– Так ты уже тренировался! – смеётся Нёхиси. – Например, когда превратил пиццерию в это кафе.
– А. То есть, это оно и было? – радуюсь я. – Слушай, а хорошо получилось! По-моему, я – талант.
– Да не то слово, – хором говорят Тони и Нёхиси.
От полноты чувств я ложусь прямо на пол, в смысле, на маргаритки, которые сейчас у нас всюду растут. Удивительно всё-таки – вроде бы, закрытое помещение, а под ногами цветущий луг. И под потолком явно просто для моего удовольствия кружатся облака. Но барная стойка никуда не делась. И стулья. И холодильник на месте. И буфет, и плита. Вот и отлично. Пусть будут. Очень этим всем дорожу. Всё-таки Тонино кафе – лучшее место в мире. Да во всех мирах сразу; я пока мало что видел, но заранее совершенно уверен, на деньги спорить могу. Как сказал Нёхиси – наваждение какой достоверности? А, ну точно, блаженной; какой ещё, в самом деле. Короче, пусть оно будет вечно, заверните, беру.
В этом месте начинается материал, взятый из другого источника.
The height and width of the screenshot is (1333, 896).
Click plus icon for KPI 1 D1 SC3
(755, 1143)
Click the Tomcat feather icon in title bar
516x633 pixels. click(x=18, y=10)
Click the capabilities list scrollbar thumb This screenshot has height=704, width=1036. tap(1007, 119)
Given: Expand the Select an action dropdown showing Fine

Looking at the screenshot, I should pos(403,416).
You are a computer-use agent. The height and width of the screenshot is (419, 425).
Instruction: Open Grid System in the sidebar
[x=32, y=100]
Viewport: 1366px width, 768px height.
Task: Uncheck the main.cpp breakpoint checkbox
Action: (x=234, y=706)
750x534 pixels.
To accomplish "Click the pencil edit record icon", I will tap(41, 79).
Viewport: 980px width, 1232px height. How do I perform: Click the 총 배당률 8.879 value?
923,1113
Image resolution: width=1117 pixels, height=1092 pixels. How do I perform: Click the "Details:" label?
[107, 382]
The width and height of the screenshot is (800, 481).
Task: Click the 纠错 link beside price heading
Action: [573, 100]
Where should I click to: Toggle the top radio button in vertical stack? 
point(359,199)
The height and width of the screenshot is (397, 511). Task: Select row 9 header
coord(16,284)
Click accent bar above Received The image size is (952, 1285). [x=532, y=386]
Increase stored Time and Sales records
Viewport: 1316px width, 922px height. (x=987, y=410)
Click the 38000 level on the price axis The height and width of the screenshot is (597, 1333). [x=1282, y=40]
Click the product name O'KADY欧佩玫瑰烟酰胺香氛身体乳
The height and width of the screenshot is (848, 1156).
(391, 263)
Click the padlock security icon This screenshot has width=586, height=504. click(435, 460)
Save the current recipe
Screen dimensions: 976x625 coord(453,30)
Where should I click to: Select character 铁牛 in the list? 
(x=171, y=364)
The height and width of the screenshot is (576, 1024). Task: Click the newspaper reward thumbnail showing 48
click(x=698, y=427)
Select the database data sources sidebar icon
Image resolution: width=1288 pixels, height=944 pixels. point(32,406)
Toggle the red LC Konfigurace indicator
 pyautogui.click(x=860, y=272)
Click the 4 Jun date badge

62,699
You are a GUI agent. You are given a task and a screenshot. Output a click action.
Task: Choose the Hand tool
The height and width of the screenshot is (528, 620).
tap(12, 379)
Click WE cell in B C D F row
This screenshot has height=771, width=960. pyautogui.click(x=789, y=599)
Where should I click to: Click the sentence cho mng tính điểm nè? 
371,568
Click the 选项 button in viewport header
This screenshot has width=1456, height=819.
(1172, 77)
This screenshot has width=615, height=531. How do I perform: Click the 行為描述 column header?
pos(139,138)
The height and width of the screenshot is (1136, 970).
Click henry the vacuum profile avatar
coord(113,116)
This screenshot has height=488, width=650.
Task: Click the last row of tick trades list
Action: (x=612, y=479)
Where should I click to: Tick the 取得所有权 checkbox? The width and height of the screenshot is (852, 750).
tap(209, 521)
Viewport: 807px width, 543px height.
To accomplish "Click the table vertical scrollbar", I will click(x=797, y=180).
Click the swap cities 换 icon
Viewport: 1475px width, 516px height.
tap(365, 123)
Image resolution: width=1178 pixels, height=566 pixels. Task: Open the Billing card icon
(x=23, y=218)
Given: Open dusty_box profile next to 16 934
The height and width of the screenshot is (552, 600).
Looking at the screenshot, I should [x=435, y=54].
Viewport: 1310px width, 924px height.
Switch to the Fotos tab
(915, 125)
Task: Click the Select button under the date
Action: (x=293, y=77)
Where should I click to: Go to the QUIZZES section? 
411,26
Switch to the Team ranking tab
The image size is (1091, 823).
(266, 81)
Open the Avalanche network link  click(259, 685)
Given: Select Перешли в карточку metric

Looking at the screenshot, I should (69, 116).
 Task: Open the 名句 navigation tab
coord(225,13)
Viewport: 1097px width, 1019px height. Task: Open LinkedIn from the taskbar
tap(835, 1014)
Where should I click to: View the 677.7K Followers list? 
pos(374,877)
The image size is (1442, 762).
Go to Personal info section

– Круто, конечно, было бы забабахать целую реальность, как это кафе, – наконец говорю я. – С таким, как здесь настроением – заходишь, и сразу по умолчанию счастлив и во всё, что на глаза попадётся, влюблён. Чтобы одним она снилась, другим, как изнанка, в открытых Проходах мерещилась, а третьи живьём приходили – у кого как получится, годится любой вариант. Только если уж пришли целиком, пусть живут там нормально, а не тают, как на нашей изнанке. Потому что это нечестно – таять насмерть в волшебном мире, куда каким-то чудом попал.
Цвета
Дел было много: по выходным концерты, почти каждый день репетиции, ещё и роман закрутился с отличным мальчишкой, студентом, обескураживающе молодым; познакомились по вине Эдо Ланга, который назначил обоим встречу в одной и той же кофейне, а сам прийти на неё забыл. В феврале начала записывать новый диск, его одного с лихвой хватило бы, чтобы поглотить всё внимание целиком. Но как бы ни была занята, как бы с ног ни валилась, какими восхитительными соблазнами ни дразнила бы жизнь, а раз в неделю Цвета ходила на Другую Сторону. Не избавляться от страха, она уже давно ни черта не боялась, много раз там бывала и неизменно легко возвращалась на свет Маяка. Но и не развлечения ради. Ходила по делу. Не было для неё сейчас дела важнее, чем по ночам играть на Другой Стороне. Не в ансамбле Симона, как когда-то мечтала, не соло в каком-нибудь клубе, а просто ночью на набережной. Под мостом.
В самом начале весны решила попробовать, просто из любопытства – как теперь получится играть на Другой Стороне? Лучше, чем было с Симоном, или опять ерунда? Место и время выбрала исключительно потому, что ночью по этой набережной никто никогда не гуляет. Тем более, под мостом. И вдруг какая-то тётка буквально свалилась на голову, неизвестно откуда взялась. Сперва призналась, что разревелась от музыки, а потом обняла и оказалась чем-то невероятным – ветром? Не ветром? Вечностью? Космосом? Чем? Факт, что тётка исчезла, как не бывало, а на набережной сразу поднялся ветер – тёплый, дразнящий, нездешний. Нет таких ветров ни дома, ни на Другой Стороне. Цвета потом ещё долго сидела под мостом, пытаясь собраться – не с мыслями, а с тем потаённым, что глубже и гораздо важнее их. Ничего, конечно, не поняла, но точно знала, что стала свидетелем и даже отчасти причиной чуда; какого – бог весть. И за это ей теперь полагается награда, она же долг – играть по ночам на Другой Стороне и знать, что пока ты играешь, на город ложится тень того непонятного, тайного чуда. Чудо не повторяется, но всё равно каким-то образом возвращается – на краткий и вечный миг.
За этим она туда и ходила, как на работу, по расписанию – за чудом, за ветром нездешним, за смутной тенью неизвестно чего, важнее которого ничего не может быть в жизни. А может, и после неё.
Это было похоже на контракт в элливальском клубе для мертвецов, которого нет на бумаге, стороны просто договариваются на словах, но потом весь год, или на сколько договорились, ты просто не можешь уехать, или пропустить выступление, хотя за руку никто не держит и за ухо не тащит, наоборот, готовы идти навстречу твоим капризам и в любой момент отпустить – так тебе все говорят. Но на деле это так не работает, всё равно никуда не денешься, придёшь и сыграешь, когда положено, само получится, неизбежно сложатся обстоятельства: заболела – поправишься, напилась – протрезвеешь, собрала чемоданы – перенесёшь отъезд.